> _What to work on_: Copy verbatim the block of lines in the entries below whose first line contains "Click the $23.4m" and whose last line contains "You are a computer-use agent. Image". Leave out all other lines.

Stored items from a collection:
..........
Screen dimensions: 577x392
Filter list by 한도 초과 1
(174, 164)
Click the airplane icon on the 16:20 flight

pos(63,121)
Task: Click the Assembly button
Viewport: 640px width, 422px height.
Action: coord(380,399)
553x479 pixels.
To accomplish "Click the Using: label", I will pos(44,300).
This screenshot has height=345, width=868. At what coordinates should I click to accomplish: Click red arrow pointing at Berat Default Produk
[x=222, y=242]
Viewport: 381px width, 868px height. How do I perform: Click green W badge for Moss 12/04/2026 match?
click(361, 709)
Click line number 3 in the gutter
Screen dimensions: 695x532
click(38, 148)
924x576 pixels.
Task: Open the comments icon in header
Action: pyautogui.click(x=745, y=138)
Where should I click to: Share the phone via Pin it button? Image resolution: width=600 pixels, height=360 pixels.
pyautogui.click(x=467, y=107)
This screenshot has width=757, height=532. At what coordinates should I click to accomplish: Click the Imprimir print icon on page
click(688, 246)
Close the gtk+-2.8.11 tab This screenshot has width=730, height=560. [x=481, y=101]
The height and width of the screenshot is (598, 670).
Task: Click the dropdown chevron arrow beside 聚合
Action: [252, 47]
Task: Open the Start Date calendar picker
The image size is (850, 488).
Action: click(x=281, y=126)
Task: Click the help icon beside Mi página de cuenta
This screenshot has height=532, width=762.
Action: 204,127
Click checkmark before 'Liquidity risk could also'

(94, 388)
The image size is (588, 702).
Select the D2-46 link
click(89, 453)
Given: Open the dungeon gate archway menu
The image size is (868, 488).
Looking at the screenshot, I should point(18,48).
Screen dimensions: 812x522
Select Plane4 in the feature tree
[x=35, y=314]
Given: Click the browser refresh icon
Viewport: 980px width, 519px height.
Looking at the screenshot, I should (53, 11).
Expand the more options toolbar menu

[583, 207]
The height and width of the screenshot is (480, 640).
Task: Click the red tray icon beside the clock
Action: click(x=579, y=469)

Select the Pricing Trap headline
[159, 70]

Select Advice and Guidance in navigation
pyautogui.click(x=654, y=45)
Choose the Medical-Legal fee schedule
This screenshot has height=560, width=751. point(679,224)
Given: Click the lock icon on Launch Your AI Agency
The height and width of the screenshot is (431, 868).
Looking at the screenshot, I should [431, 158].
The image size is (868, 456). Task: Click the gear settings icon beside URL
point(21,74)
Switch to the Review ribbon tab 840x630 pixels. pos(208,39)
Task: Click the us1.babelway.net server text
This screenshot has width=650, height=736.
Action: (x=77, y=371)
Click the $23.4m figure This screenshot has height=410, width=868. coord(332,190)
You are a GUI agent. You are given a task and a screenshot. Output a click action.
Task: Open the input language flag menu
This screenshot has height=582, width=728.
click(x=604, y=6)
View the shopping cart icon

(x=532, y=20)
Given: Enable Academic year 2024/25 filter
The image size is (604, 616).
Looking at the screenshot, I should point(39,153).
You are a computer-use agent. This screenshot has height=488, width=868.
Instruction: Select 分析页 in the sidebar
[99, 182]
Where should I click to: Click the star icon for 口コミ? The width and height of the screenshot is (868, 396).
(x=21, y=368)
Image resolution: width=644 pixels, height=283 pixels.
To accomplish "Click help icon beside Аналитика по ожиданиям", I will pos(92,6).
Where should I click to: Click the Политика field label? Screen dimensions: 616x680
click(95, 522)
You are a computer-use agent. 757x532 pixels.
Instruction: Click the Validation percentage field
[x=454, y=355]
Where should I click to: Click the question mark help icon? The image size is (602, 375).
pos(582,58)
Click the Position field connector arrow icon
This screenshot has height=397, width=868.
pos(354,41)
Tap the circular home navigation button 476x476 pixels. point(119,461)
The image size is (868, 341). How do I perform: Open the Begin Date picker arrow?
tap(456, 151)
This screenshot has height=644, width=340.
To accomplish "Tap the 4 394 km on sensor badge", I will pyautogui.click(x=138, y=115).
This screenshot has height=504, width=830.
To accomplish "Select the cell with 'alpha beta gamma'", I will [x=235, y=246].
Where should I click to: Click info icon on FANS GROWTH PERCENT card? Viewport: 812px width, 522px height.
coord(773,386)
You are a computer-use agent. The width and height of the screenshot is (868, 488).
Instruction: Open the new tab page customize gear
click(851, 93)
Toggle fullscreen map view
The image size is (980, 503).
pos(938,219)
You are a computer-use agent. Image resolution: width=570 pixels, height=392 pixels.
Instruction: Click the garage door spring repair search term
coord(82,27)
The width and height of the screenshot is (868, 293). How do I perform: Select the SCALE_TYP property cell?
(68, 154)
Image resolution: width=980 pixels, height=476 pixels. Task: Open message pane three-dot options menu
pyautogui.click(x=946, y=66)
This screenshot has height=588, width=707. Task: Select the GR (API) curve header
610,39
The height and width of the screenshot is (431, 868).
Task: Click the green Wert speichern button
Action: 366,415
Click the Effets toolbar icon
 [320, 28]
..........
> _Solution to the exercise_:
Click the $23.4m figure This screenshot has height=410, width=868. coord(332,190)
You are a GUI agent. You are given a task and a screenshot. Output a click action.
Task: Open the input language flag menu
This screenshot has height=582, width=728.
click(x=604, y=6)
View the shopping cart icon

(x=532, y=20)
Given: Enable Academic year 2024/25 filter
The image size is (604, 616).
Looking at the screenshot, I should point(39,153).
You are a computer-use agent. This screenshot has height=488, width=868.
Instruction: Select 分析页 in the sidebar
[99, 182]
Where should I click to: Click the star icon for 口コミ? The width and height of the screenshot is (868, 396).
(x=21, y=368)
Image resolution: width=644 pixels, height=283 pixels.
To accomplish "Click help icon beside Аналитика по ожиданиям", I will pos(92,6).
Where should I click to: Click the Политика field label? Screen dimensions: 616x680
click(95, 522)
You are a computer-use agent. 757x532 pixels.
Instruction: Click the Validation percentage field
[x=454, y=355]
Where should I click to: Click the question mark help icon? The image size is (602, 375).
pos(582,58)
Click the Position field connector arrow icon
This screenshot has height=397, width=868.
pos(354,41)
Tap the circular home navigation button 476x476 pixels. point(119,461)
The image size is (868, 341). How do I perform: Open the Begin Date picker arrow?
tap(456, 151)
This screenshot has height=644, width=340.
To accomplish "Tap the 4 394 km on sensor badge", I will pyautogui.click(x=138, y=115).
This screenshot has height=504, width=830.
To accomplish "Select the cell with 'alpha beta gamma'", I will [x=235, y=246].
Where should I click to: Click info icon on FANS GROWTH PERCENT card? Viewport: 812px width, 522px height.
coord(773,386)
You are a computer-use agent. The width and height of the screenshot is (868, 488).
Instruction: Open the new tab page customize gear
click(851, 93)
Toggle fullscreen map view
The image size is (980, 503).
pos(938,219)
You are a computer-use agent. Image resolution: width=570 pixels, height=392 pixels.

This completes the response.